[Dataset items]
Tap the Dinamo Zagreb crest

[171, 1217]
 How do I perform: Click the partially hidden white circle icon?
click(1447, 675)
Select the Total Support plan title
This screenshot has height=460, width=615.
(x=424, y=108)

ABOUT THIS EXERCISE: Your answer must consist of every line above, reproduced exactly.

YOUR RESPONSE:
Tap the Dinamo Zagreb crest

[171, 1217]
 How do I perform: Click the partially hidden white circle icon?
click(1447, 675)
Select the Total Support plan title
This screenshot has height=460, width=615.
(x=424, y=108)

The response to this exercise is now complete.